=== DATASET CONTENT ===
((
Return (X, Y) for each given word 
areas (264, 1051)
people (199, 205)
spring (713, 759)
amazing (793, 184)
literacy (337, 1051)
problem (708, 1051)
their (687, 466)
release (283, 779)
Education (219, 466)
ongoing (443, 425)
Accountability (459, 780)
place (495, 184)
))
((
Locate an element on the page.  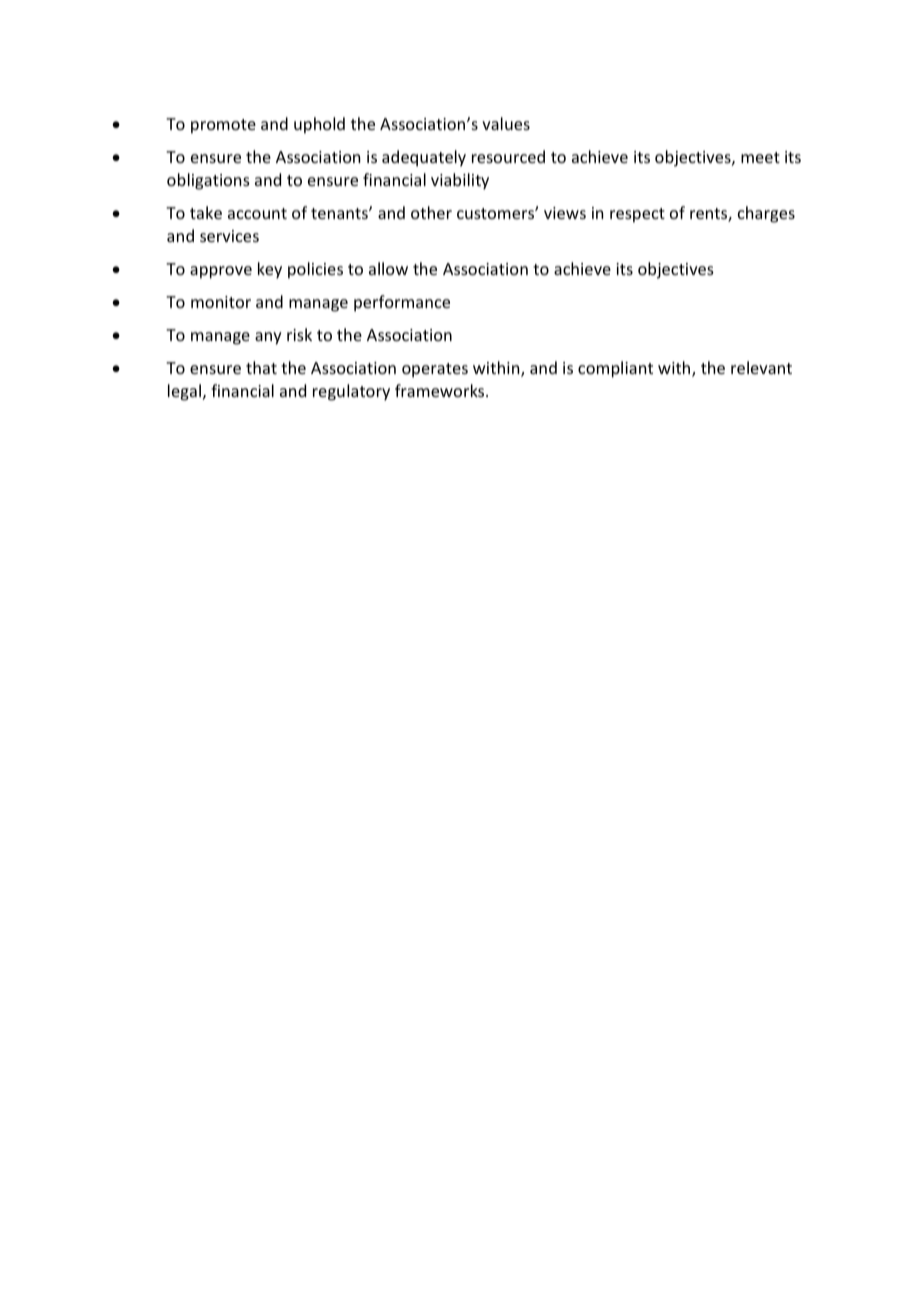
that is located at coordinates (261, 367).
))
=== GIVEN REQUEST ===
Echo the data from the line with "Return (X, Y) for each given word" up to and including the line with "place (495, 184)", reproducing each line exactly.

=== PROBLEM SOLUTION ===
Return (X, Y) for each given word 
areas (264, 1051)
people (199, 205)
spring (713, 759)
amazing (793, 184)
literacy (337, 1051)
problem (708, 1051)
their (687, 466)
release (283, 779)
Education (219, 466)
ongoing (443, 425)
Accountability (459, 780)
place (495, 184)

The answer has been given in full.